What scares you most about putting this work out into the world?
Vulnerability with a larger amount of people can feel scary at times. I’m slowly getting accustomed to it as a natural avoidant. I’m so excited to share my innermost emotions with others musically, but it comes with a tinge of nervousness. The voice of my younger self who was afraid to be perceived. Since I felt like a wallflower for the longest time, sometimes a part of my past self resurfaces, sees that I’m becoming more visible, and goes, “AAAAA!”
Meanwhile, my present self recognizes that the music I’m making resonates with both me and those who listen, which is a beautiful connection point. My past self is in the process of conquering the fear of vulnerability and perception, and for that, I’m proud of her.

What are your greatest hopes for the future?
Pursuing music for a lifetime. Being an artist is my main focus, and I desire it to be that way forever. The thought of performing shows in every state, and international tours in the future, fills me with determination. I appreciate all the support I continue to receive on this journey. Love y’all!
Where can SPIN readers find you and what’s next?
I’m GHOSTIE on all listening platforms, and I post a lot on Instagram (@ghostiegibson) and TikTok (@ghostieplasm). Currently I’m working on some new songs, and after I finish those, I’m hoping to start performing more shows. I’m also seeking a band to perform with, so if you know anyone who plays an instrument and wants to be part of Ghostie, you know where to find me. There might be a new music video coming in the next few months to go along with a new song. Keep an eye out!
And finally, do you believe in ghosts?
Oh, absolutely. I’m sensitive to the paranormal! When I was seven, I was in the living room playing on my DS, and every cabinet door on the entertainment center opened at the same time. More recently, in 2022, my mom, brother, and I were in the kitchen talking after he came home from school. Everything was completely normal until we heard an audible, deep growl from the living room. It’s an open floor plan, so we could see into the living room as it happened. Nothing was there.
My old apartment was haunted as well, but that’s a story for another time.

= To do =
**a.** Answer these from the interview:
(i) What Instagram handle does the artist give?
(ii) How old was the artist when every cabinet door on the entertainment center opened at once?
(iii) In what year did the family hear a growl from the living room?
**b.** Write out the part of the interview starting with "Where can SPIN" and going on through "an eye out!", word for word.
The interview alone is enough for what follows; the data can be left aside.

= Data extract =
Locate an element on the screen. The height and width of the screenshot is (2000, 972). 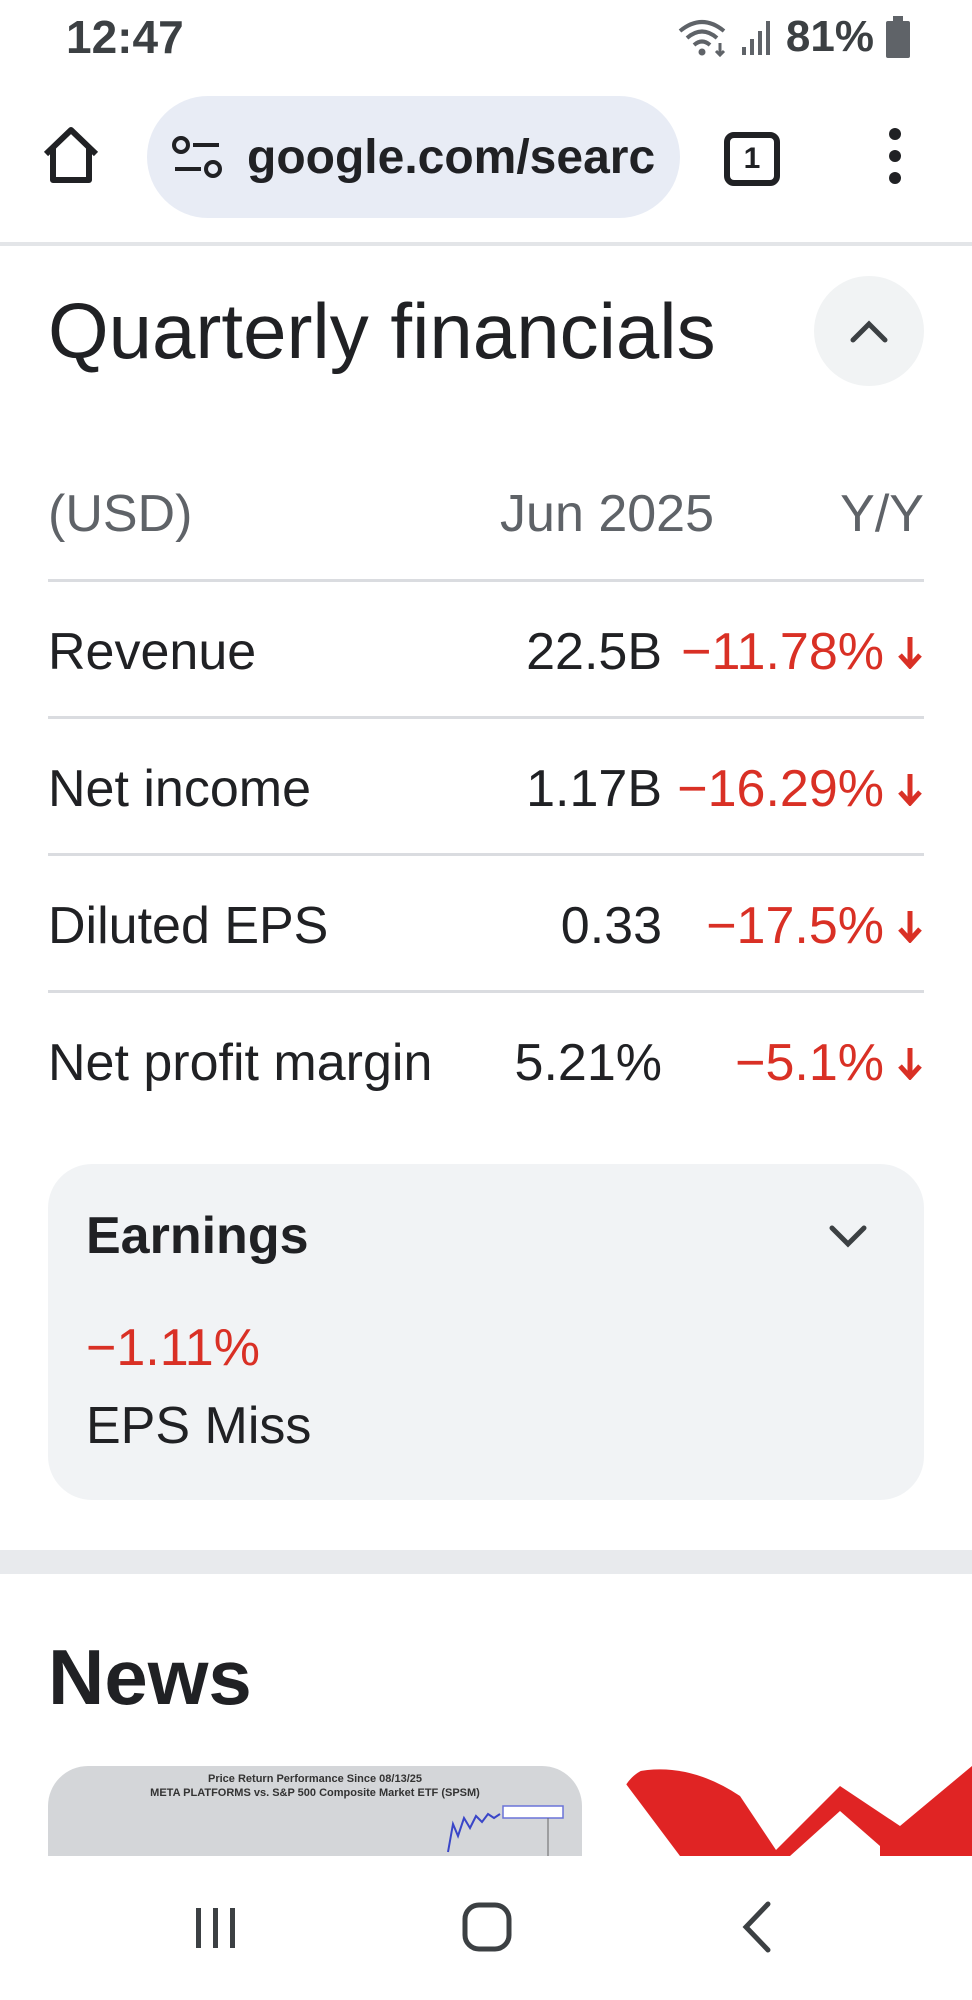
header-unit: (USD) is located at coordinates (120, 514).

= Solutions by task =
**a.**
(i) @ghostiegibson
(ii) Seven
(iii) 2022

**b.**
Where can SPIN readers find you and what’s next?
I’m GHOSTIE on all listening platforms, and I post a lot on Instagram (@ghostiegibson) and TikTok (@ghostieplasm). Currently I’m working on some new songs, and after I finish those, I’m hoping to start performing more shows. I’m also seeking a band to perform with, so if you know anyone who plays an instrument and wants to be part of Ghostie, you know where to find me. There might be a new music video coming in the next few months to go along with a new song. Keep an eye out!